Driven by Granelli’s melodic, talking, singing, orchestrating drums and his vivid penetration into the music that can be found in any sound, shape, texture or colour, they improvised like gods. —Stephen Pedersen, Halifax Chronicle Herald
Jazz and the spoken word have been linked at least since the Beats. Jerry Granelli was an aspiring teenage drummer in San Francisco in the late 1950s, when Ginsberg, Ferlinghetti, Rexroth and Patchen declaimed to the accompaniment of local players in clubs like the Cellar and the Blackhawk, and he got to improvise a bit with most of them. In the late 70s at the Naropa Institute in Boulder, where he founded the music department, Granelli often collaborated with Ginsberg, Burroughs and Anne Waldman in improvised concerts.

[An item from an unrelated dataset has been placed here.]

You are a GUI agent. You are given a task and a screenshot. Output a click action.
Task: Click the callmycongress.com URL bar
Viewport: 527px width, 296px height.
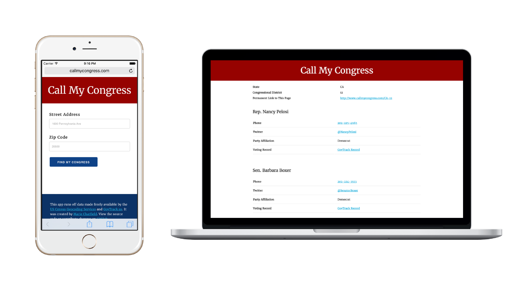pos(89,71)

His fascination with words led to the 1993 jazz instrumental CD A Song I Thought I Heard Buddy Sing, inspired by Michael Ondaatje’s experimental novel about Buddy Bolden, Coming Through Slaughter.

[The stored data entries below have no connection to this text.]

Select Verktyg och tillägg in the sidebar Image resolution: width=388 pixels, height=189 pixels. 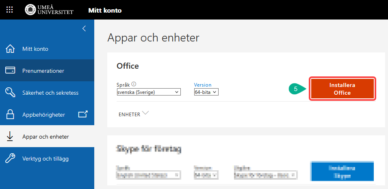[46, 159]
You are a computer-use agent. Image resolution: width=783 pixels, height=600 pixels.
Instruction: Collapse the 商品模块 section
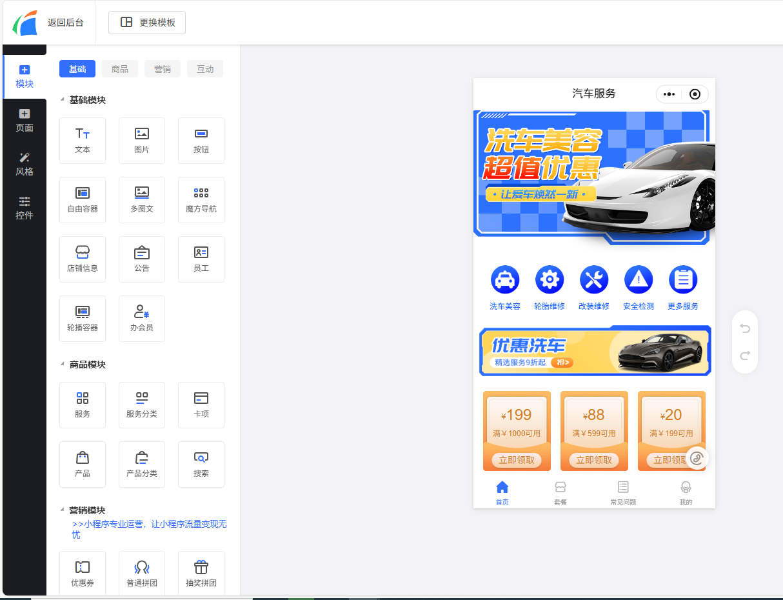click(63, 365)
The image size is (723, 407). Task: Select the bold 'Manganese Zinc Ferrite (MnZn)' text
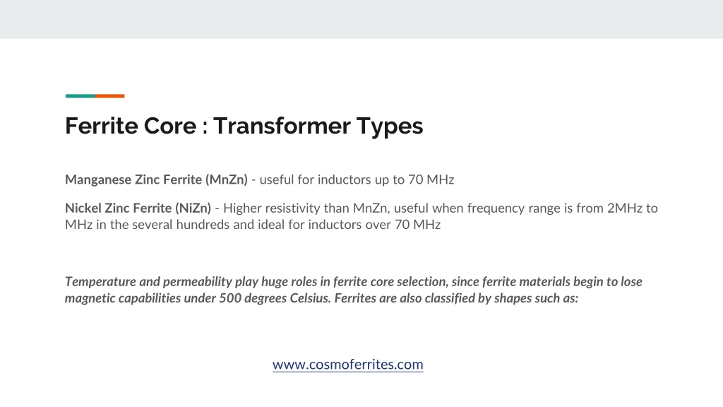pos(156,179)
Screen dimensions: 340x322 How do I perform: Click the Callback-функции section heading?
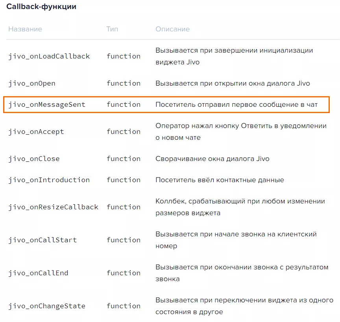(x=41, y=7)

Sandhills Reunion is a multi-layered interweaving of words and music that Granelli called an audio movie or play. The text, written and performed by actor/playwright/singer Rinde Eckert, is a glancingly linked sequence of reflections, imaginings, internal monologues and one historically accurate dialogue (“Twenty Questions for an Outlaw”) using the persona of Billy the Kid as a thematic touchstone and the Sandhills region of northwestern Nebraska as the landscape of memory and desire. By turns rowdy, comic, ironic, nostalgic, angry and melancholy, it presents the unnamed speaker’s inner life in the context of American reality and myth (complete text included in the booklet). The music, composed and played by an ensemble of trusted Granelli collaborators, counterpoints and boldly colours the words with its timbres and rhythms. It conjures up its own “locations” within the band’s collectively imagined synthesis of blues, jazz, rock, funk, ambient, folk, country, the popular and the more esoteric music of the 20th century – from raunchy bars to uptown refinement, chamber music to the avant-garde.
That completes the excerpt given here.